Kriyananda stated that at Yogananda's request he devoted his life to teaching. Over the course of sixty years, he lectured on four continents in five languages. He gave thousands of lectures and continued lecturing in Asia, Europe, and America until his death.

Kriyananda met a number of well-known spiritual teachers: Anandamayi Ma; Sivananda Saraswati and his disciples Chidananda and Satchidananda; Muktananda; Satya Sai Baba; Neem Karoli Baba; the 14th Dalai Lama; A. C. Bhaktivedanta Prabhupada; Ravi Shankar; Vicka Ivankovic, visionary of Medjugorje; and a few others.

In the early 1960s, one of Kriyananda's inter-religious projects near New Delhi, India, received personal support from India's Prime Minister, Jawaharlal Nehru. He also had personal contact with Indira Gandhi; with India's Vice President Radhakrishnan; and, in 2006, with India's President, Abdul Kalam.

On 8th March 1989, Kriyananda's World Brotherhood Choir from California performed at the Vatican for Pope John Paul II during his public audience with 10,000 people in attendance.

In following his guru's guidance that his task would be "writing, editing, and lecturing", Kriyananda wrote about 150 books, each of which he stated was intended to help individuals expand their awareness. By the application of Yogananda's teachings, they expand on such varied topics as marriage, education, leadership and success, spiritual communities, yoga, self-healing, art, architecture, astrology, and philosophy, as well as Yogananda's teachings on the Bible, the Bhagavad Gita, the Rubaiyat of Omar Khayyam, and other scriptures.

One of Kriyananda's books is The Path (revised as The New Path in 2009), which among other things contains details of the three and a half years he spent as Yogananda's direct disciple in Los Angeles.

Kriyananda started Crystal Clarity Publishers and the East-West bookshops in Sacramento and Mountain View, California, and Seattle, Washington.

Kriyananda's plays include The Peace Treaty and The Jewel in the Lotus. He wrote his first play at age fifteen and worked and studied with the Dock Street Theater in Charleston, South Carolina, in his early 20s. Rome's famous Teatro Valle (its oldest still-active theater, built in 1726) hosted The Peace Treaty in June 2009.

Kriyananda won poetry and essay contest prizes at Haverford College and also studied under the poet W.H. Auden at Bryn Mawr College.

In 1973, Kriyananda developed a system for educating children called Education for Life. Education for Life schools state that they offer character development, strong academics, and development of moral strength. The school curriculum is ecumenical; students from all religious backgrounds may attend. There are schools in Seattle, Washington; Portland, Oregon; and Palo Alto and Nevada City, California (all U.S.A.); in Italy near Assisi; and one was recently (2009) started in Gurgaon, India.

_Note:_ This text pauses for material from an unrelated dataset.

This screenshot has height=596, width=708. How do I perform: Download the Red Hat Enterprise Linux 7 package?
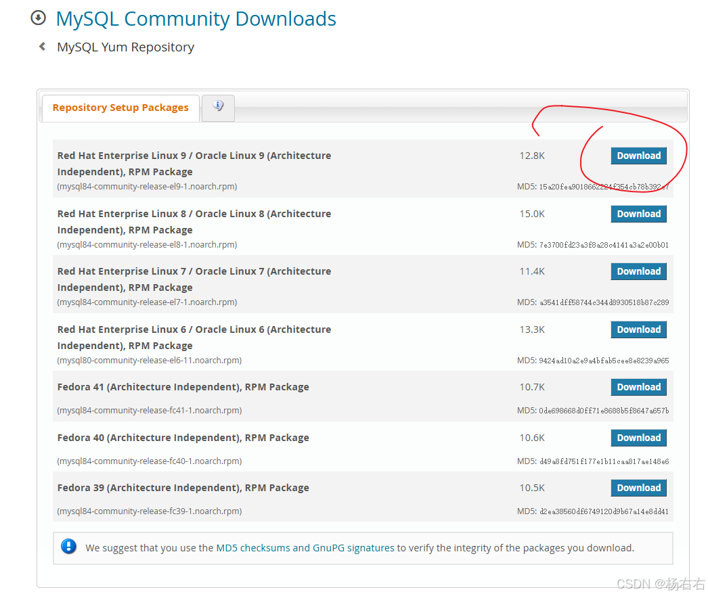[x=638, y=271]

Other schools are adopting the curriculum and ideals of Education for Life. Kriyananda's educational ideas also inspired Ananda College, a yoga university as envisioned by Paramahansa Yogānanda, located near Nevada City, California.

Kriyananda created Ananda Yoga. Yogananda had asked him often to perform the asanas for visiting guests, in his presence. This inspired him to create Ananda Yoga. It is designed to uplift consciousness, and to prepare the student for meditation. Its distinguishing features are the affirmations associated with postures.

Kriyananda took over 15,000 photographs, many of which he said captured the consciousness of human beings behind the image. His photos have been used on inspirational posters, on album covers, for slideshows, in film productions, and in books.
Kriyananda created several paintings, which have been used on book covers and on posters.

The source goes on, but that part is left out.